▸ **WHAT YOU WILL DO**
Starting at the line that contains "Show FE College help tooltip icon", write out every line through the last one in the records below, word for word. Leave out any pictures.
GIVEN DATA START
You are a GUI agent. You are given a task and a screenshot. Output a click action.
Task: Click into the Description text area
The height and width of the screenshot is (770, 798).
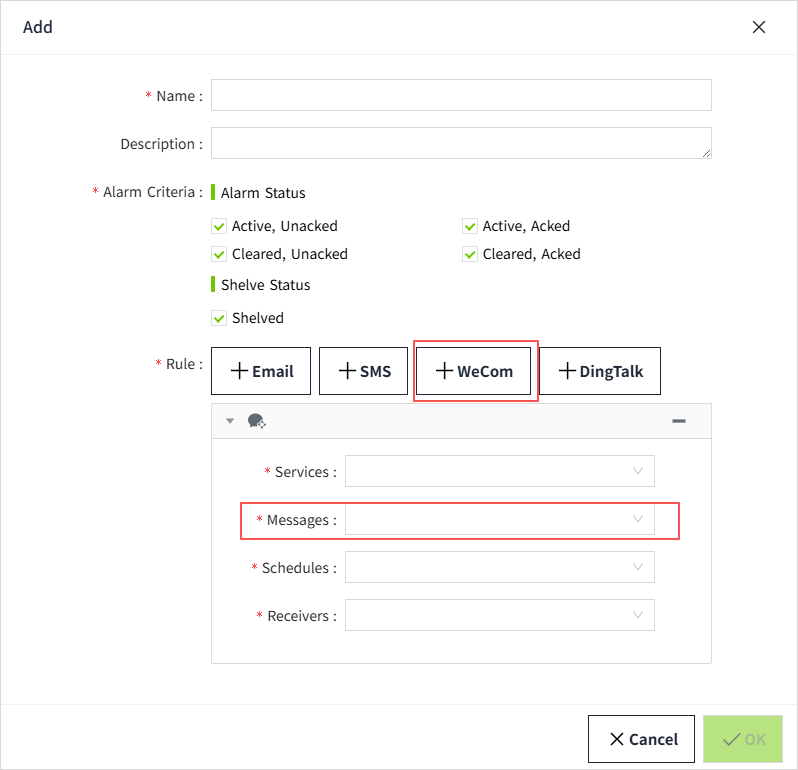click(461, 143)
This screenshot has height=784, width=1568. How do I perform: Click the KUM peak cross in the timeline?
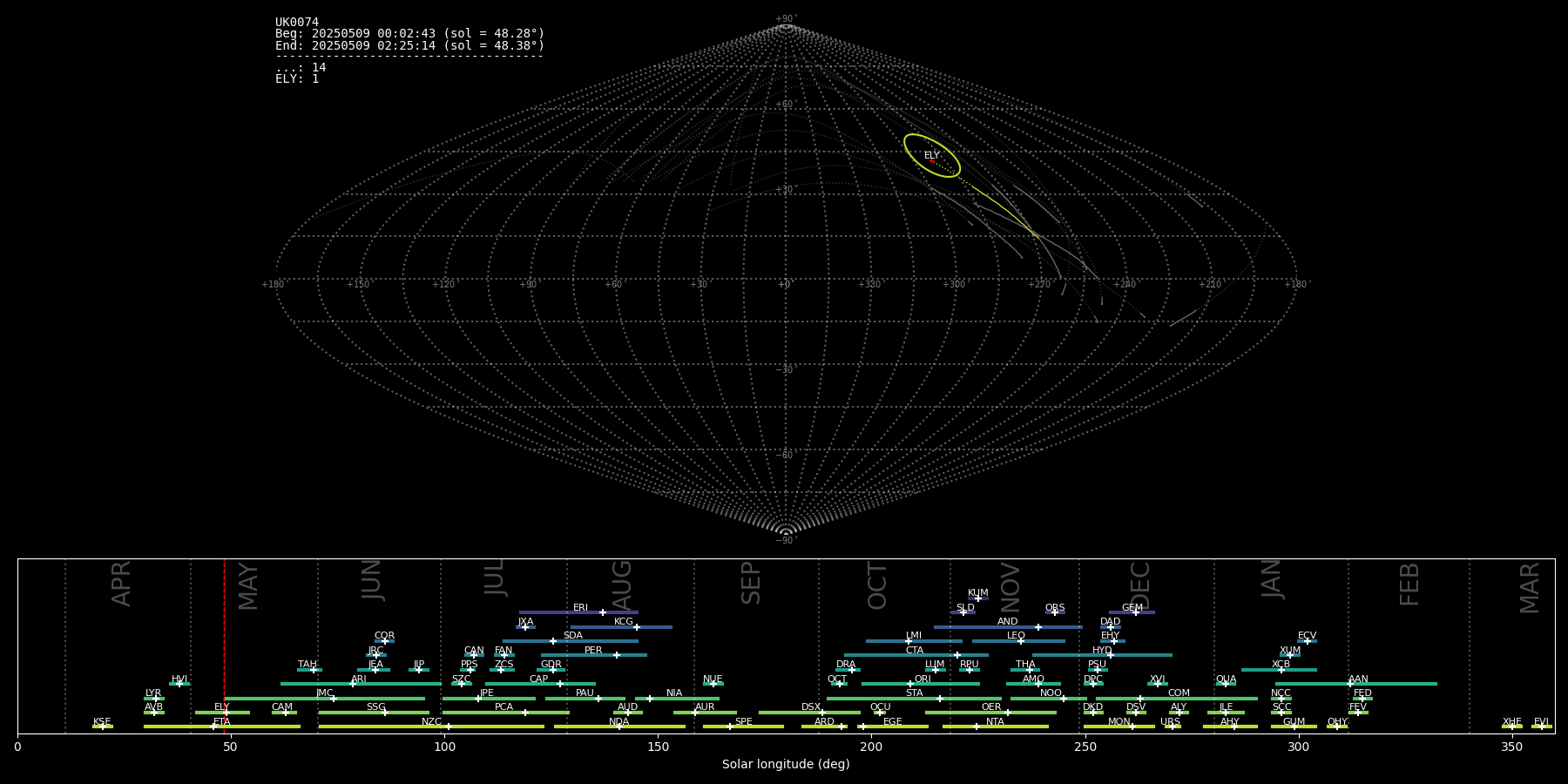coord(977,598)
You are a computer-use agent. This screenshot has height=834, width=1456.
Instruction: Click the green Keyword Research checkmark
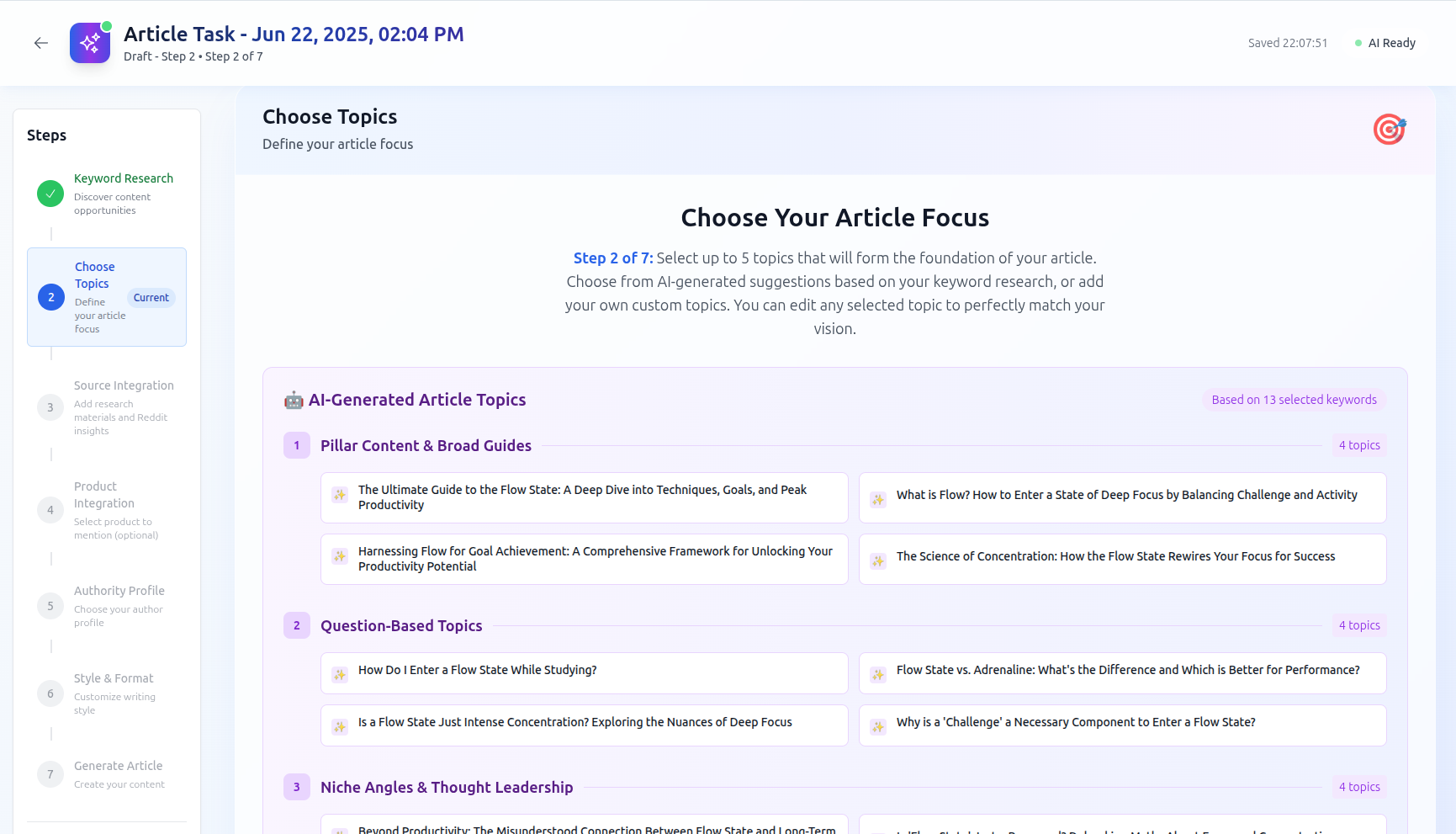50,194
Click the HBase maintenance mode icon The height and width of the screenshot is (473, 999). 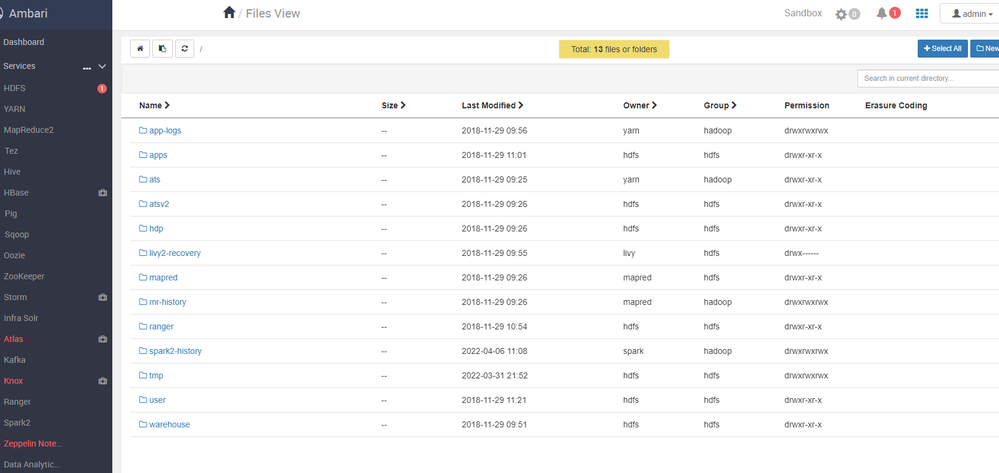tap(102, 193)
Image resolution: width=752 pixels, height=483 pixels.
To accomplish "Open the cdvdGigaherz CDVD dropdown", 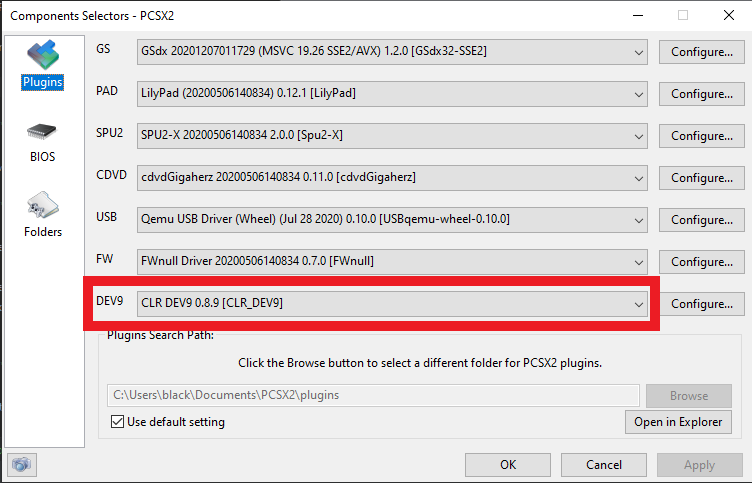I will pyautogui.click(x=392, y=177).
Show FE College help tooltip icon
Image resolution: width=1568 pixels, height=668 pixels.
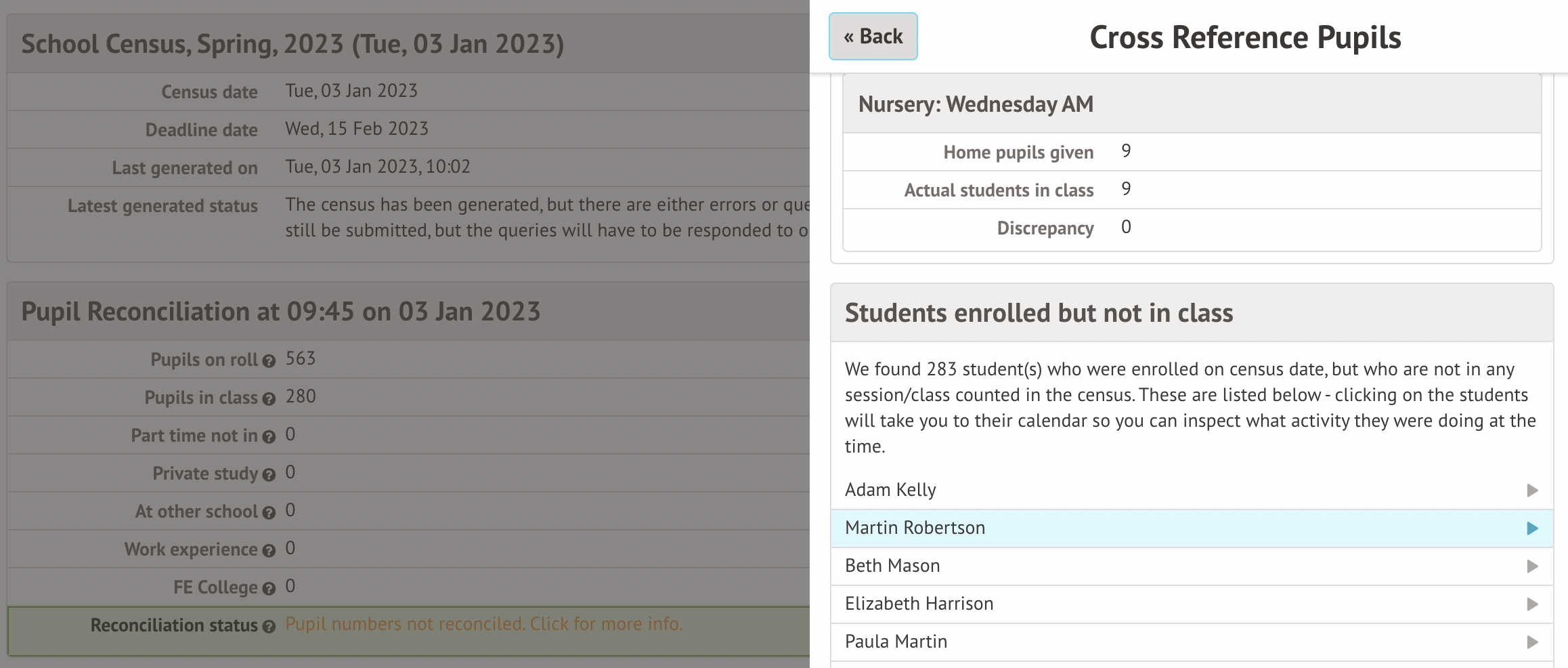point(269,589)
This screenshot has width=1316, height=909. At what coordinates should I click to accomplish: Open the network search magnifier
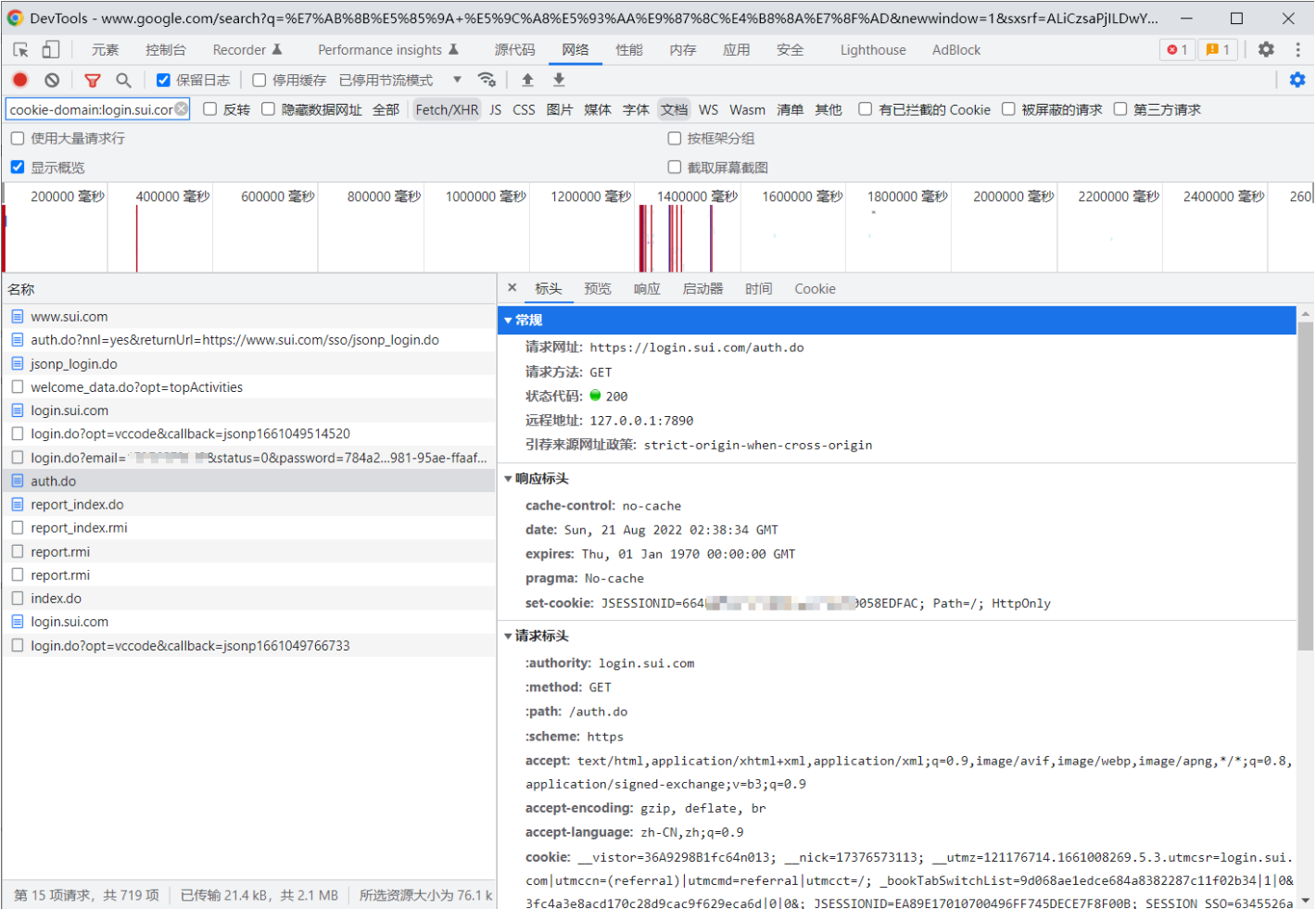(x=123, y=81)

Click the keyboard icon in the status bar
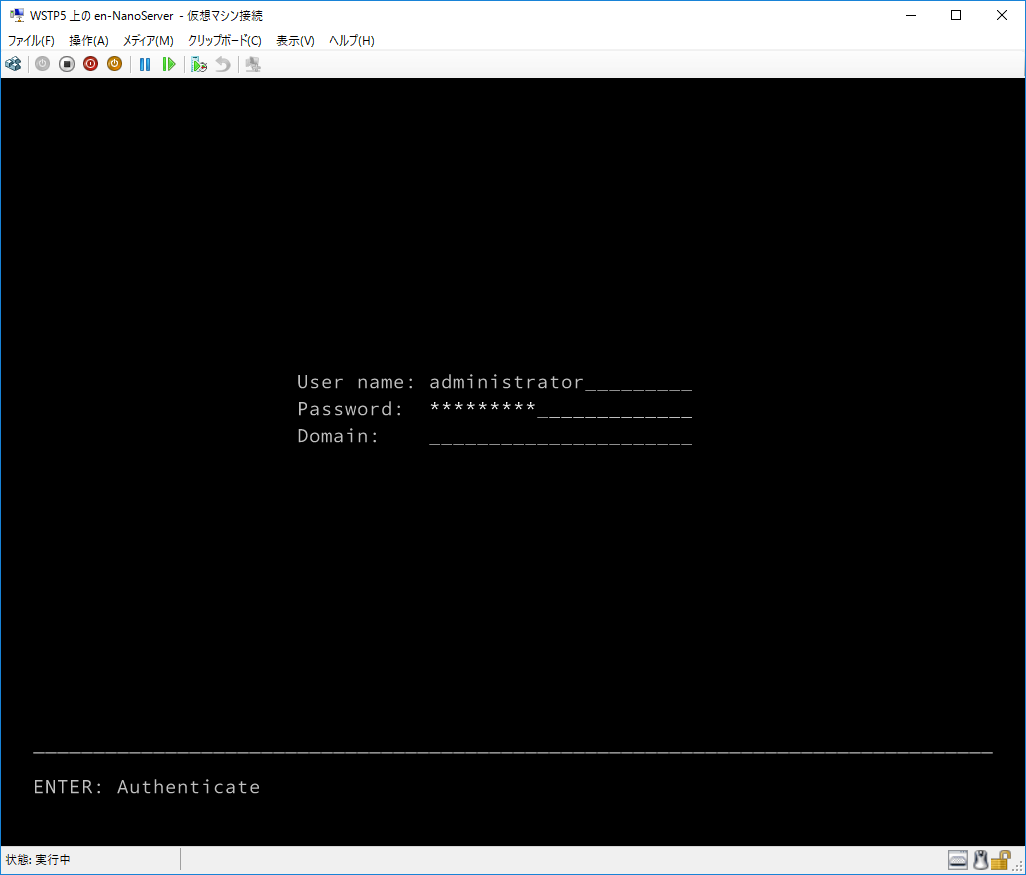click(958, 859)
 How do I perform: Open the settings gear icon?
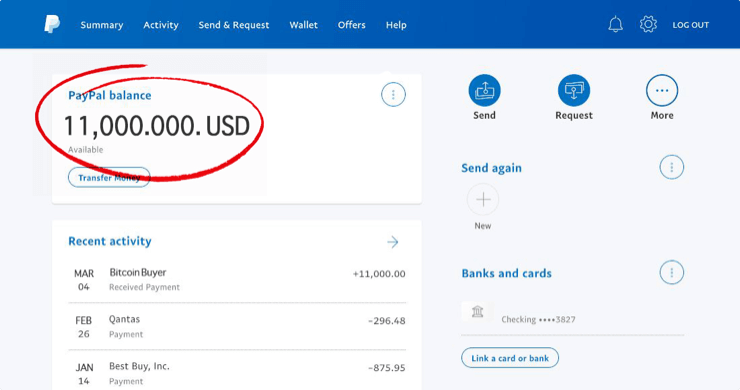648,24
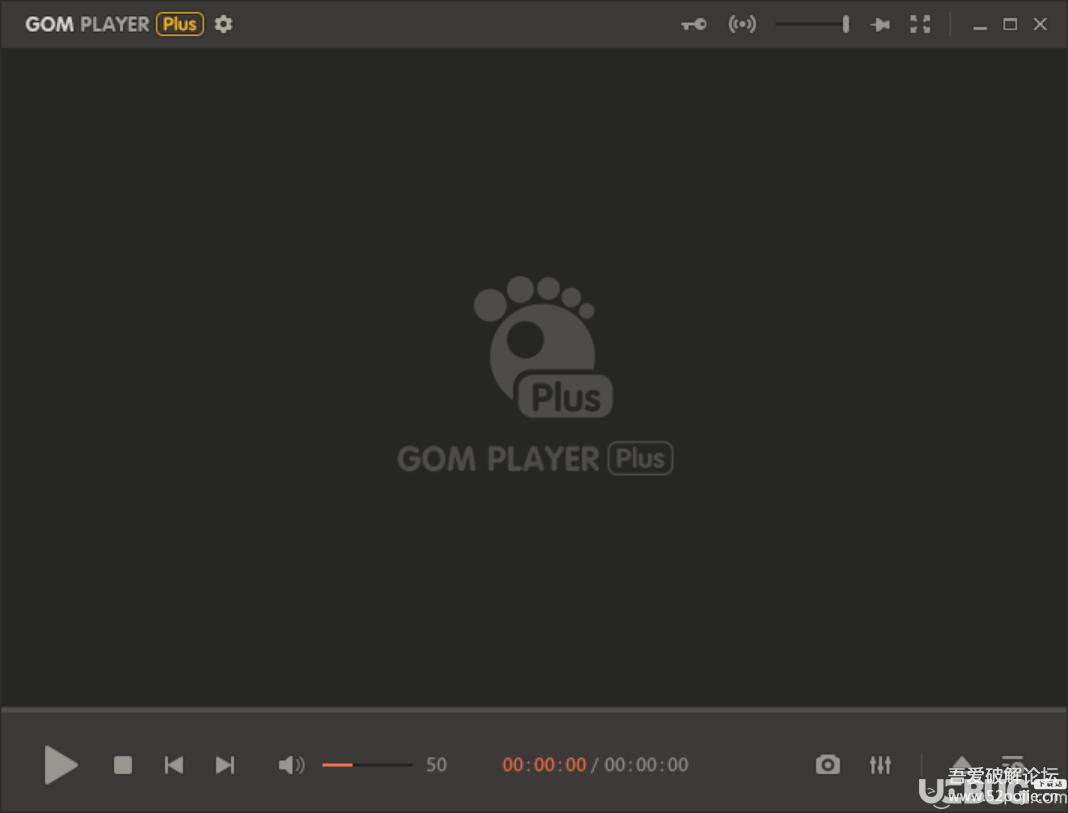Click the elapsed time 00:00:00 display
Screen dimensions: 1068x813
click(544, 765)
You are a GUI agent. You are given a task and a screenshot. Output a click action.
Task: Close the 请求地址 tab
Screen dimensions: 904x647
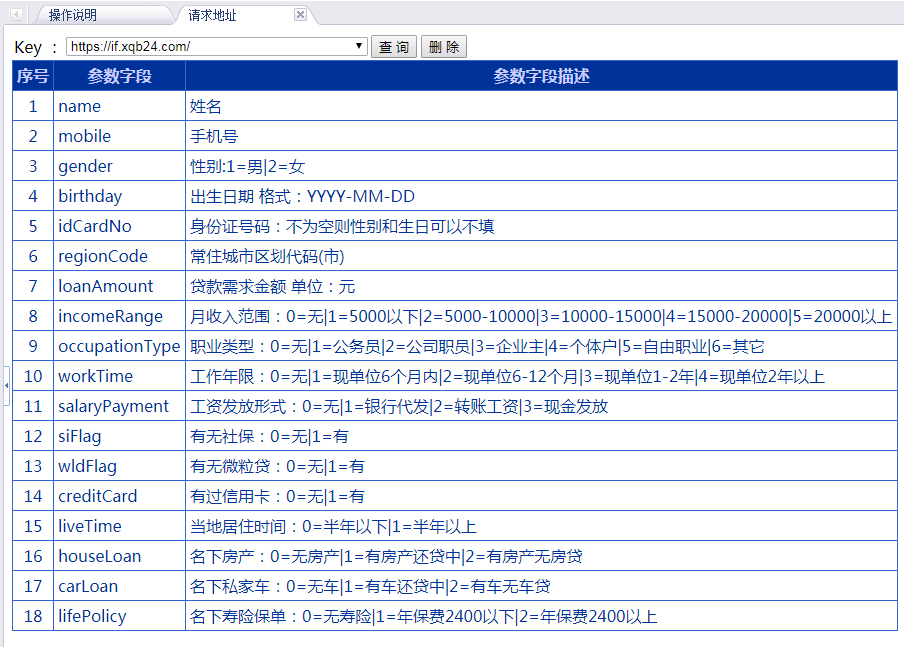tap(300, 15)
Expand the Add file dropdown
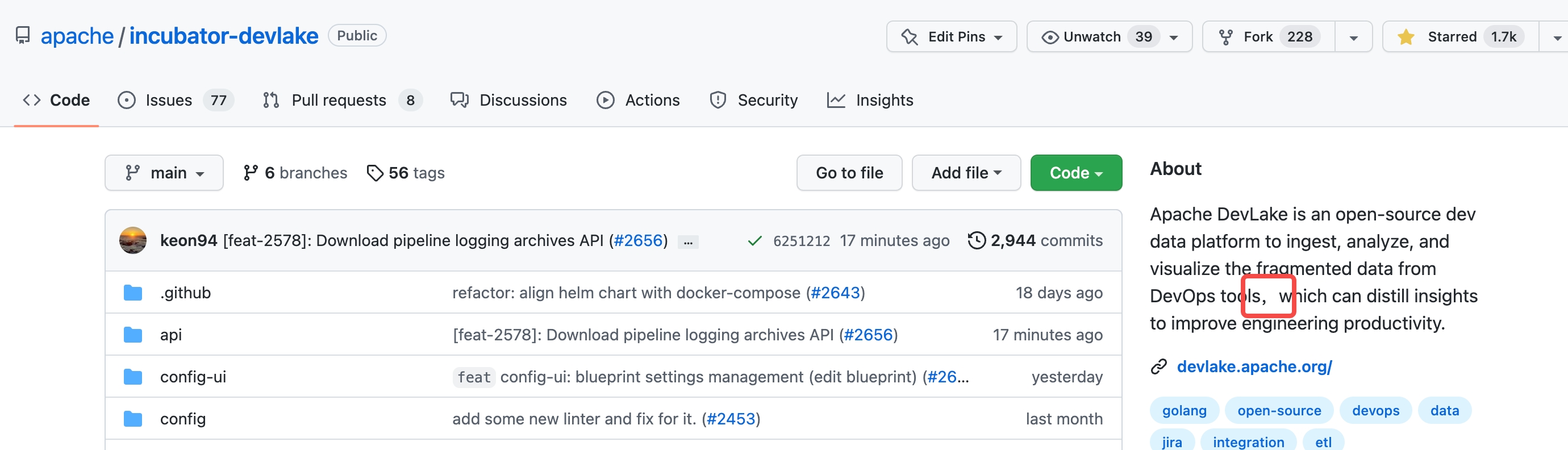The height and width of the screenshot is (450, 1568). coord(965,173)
GIVEN DATA END
▸ **RESPONSE FOR THIS EXERCISE**
Show FE College help tooltip icon
Image resolution: width=1568 pixels, height=668 pixels.
point(269,589)
This screenshot has width=1316, height=909. At what coordinates should I click to accomplish: Open the network search magnifier
(x=123, y=81)

Click the keyboard icon in the status bar
click(958, 859)
 How do I perform: Open the settings gear icon?
648,24
Click the elapsed time 00:00:00 display
Screen dimensions: 1068x813
click(544, 765)
You are a GUI agent. You are given a task and a screenshot. Output a click action.
Task: Close the 请求地址 tab
Screen dimensions: 904x647
tap(300, 15)
Expand the Add file dropdown
The height and width of the screenshot is (450, 1568). coord(965,173)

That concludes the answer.